Diplomacy: Syria - Russia, China and fear of war have led to West’s inaction
Syria has slipped down the agenda of Western leaders
For all its intensive diplomatic activity, the international community has been powerless to prevent the escalating horrors of the Syrian civil war.
It has not been for want of trying, with numerous attempts to negotiate ceasefires, open dialogue and impose sanctions on President Bashar al-Assad having little impact on the bloody impasse.
For the moment Syria has slipped down the agenda of Western leaders whose efforts are focused on defusing the crisis provoked by the deployment of Russian troops onto Ukrainian soil.
As the initial protests in the southern city of Deraa in 2011 spiralled into civil war, and evidence of human-rights atrocities mounted, Britain, the European Union and the US called for Assad to step down and imposed sanctions on the nation’s ruling elite.
A six-point peace plan for Syria, drawn up by the former UN Secretary-General Kofi Annan and backed by the Arab League, was launched a year after the war began, but foundered within two months as the violence intensified. A similar initiative by the UN envoy Lakhdar Brahimi also failed.
The biggest stumbling block to concerted international pressure on Damascus has always been Russia, which has enjoyed a close relationship with the Assad regime, and refused (along with China) to join UN Security Council resolutions condemning Damascus.
The process of bringing all the participants around the negotiating table – based on setting up a transitional government in Syria – began last May with two rounds of talks taking place with little progress in Geneva this year.
The hunt for a lasting settlement – potentially using military firepower – was given new impetus by the release of footage of a chemical weapons attack on a Damascus suburb, with world leaders warning a “red line” had been crossed. By the end of August, it seemed that US-led strikes on Syria could happen within days.
By now David Cameron had taken from William Hague, the Foreign Secretary, responsibility for leading the British response to the Syrian crisis.
He struck a notably hawkish stance, calling MPs back from their summer break last year to vote on a Commons motion that left open the possibility of “military action that is legal, proportionate and focused on saving lives by preventing and deterring further use of Syria’s chemical weapons”.

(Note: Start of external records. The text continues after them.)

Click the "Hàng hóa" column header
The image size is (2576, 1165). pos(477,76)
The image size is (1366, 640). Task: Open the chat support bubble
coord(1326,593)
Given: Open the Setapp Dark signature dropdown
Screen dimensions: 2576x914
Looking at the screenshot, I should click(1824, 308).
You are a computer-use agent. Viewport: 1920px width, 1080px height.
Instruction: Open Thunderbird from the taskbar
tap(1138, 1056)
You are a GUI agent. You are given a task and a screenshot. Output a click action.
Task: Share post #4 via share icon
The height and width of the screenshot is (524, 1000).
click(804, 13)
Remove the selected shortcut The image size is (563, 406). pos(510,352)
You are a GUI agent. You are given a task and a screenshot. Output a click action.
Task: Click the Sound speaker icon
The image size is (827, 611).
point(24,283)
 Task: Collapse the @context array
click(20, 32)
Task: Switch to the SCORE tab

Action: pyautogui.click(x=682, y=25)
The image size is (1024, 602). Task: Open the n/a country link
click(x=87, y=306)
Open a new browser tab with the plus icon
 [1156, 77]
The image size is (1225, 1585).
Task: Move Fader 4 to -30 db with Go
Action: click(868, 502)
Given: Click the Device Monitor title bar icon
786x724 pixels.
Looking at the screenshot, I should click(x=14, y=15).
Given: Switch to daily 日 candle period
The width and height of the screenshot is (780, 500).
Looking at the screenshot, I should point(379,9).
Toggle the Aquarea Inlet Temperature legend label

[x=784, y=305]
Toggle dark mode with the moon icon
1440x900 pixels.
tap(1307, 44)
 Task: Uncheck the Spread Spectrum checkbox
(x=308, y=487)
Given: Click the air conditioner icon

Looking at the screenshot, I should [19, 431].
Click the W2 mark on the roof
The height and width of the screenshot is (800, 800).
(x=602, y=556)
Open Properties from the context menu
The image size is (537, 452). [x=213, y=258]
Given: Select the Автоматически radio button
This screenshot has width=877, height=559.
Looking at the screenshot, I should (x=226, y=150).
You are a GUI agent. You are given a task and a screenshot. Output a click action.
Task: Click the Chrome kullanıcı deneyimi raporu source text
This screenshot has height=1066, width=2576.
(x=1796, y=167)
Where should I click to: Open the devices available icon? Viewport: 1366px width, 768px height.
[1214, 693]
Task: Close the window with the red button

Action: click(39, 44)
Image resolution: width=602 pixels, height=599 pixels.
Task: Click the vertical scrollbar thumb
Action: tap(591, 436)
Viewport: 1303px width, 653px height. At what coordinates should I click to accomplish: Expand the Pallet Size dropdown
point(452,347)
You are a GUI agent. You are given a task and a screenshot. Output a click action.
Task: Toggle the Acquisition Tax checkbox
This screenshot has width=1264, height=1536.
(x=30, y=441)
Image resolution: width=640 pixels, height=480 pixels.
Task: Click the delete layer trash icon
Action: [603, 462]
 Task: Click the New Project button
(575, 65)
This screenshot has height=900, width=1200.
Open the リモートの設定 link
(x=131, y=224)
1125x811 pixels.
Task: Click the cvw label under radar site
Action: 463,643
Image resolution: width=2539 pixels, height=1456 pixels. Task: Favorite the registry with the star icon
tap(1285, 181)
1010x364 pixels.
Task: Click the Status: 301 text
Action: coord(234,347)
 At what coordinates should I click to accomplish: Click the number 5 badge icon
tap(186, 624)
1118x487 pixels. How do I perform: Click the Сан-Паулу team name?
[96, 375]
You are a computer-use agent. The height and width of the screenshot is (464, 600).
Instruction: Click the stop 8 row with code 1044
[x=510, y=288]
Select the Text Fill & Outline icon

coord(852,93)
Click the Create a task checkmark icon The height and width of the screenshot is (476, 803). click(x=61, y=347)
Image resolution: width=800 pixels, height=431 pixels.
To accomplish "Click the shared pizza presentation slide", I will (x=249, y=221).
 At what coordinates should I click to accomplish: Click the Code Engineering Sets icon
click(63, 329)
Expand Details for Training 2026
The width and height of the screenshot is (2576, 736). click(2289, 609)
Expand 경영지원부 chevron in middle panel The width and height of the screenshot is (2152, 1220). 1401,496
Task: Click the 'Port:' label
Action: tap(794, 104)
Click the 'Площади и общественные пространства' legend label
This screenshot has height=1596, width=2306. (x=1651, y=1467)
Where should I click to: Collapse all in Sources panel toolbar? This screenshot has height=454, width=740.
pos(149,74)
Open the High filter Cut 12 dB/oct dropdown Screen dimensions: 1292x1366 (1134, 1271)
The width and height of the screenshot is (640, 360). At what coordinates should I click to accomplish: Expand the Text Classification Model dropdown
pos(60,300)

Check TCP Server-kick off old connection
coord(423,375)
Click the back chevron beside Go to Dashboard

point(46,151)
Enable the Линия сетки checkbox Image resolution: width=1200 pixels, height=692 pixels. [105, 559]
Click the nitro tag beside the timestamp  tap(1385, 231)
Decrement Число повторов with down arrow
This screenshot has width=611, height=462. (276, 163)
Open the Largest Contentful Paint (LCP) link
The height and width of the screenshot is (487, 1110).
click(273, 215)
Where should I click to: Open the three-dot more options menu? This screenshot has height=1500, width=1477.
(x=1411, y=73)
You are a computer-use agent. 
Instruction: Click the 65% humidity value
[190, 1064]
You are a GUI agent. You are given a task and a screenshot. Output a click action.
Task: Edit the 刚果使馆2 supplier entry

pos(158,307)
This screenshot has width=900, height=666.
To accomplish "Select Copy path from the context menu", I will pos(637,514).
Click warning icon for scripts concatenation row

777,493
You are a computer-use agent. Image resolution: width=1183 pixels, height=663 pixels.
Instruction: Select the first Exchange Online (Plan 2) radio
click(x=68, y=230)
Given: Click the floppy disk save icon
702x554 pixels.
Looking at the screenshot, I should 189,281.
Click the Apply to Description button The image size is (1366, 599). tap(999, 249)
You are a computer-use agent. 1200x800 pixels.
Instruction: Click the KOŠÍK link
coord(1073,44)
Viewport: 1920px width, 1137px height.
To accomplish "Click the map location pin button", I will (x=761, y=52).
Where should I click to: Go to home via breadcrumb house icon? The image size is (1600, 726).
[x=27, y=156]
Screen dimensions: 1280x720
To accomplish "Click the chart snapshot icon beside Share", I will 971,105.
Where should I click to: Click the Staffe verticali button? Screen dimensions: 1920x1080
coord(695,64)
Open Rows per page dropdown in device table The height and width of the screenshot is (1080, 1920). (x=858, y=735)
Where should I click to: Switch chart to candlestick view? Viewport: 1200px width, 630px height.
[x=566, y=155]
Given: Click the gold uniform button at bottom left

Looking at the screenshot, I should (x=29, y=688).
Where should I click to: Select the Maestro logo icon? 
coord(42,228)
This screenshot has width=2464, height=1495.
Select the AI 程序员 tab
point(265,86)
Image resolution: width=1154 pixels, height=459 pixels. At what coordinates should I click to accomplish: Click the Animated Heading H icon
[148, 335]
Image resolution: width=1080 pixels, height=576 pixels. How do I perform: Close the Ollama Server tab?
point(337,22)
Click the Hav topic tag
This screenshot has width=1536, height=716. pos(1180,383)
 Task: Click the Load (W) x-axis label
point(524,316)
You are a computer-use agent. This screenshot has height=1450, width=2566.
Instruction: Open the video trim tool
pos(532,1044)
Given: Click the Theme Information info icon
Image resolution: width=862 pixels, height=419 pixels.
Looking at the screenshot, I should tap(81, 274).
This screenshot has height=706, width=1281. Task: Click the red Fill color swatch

Mr Cameron suffered the most humiliating moment of his premiership when the motion was defeated after Tory MPs queued up to condemn a rush for war and raise fears that intervention could inadvertently hand power to jihadists operating in Syria.
It was the first time a Prime Minister’s foreign policy had been defeated in a parliamentary vote since the 18th century.
It also marked a turning point in the world’s response to the tragedy in Syria as President Barack Obama backed off from intervention.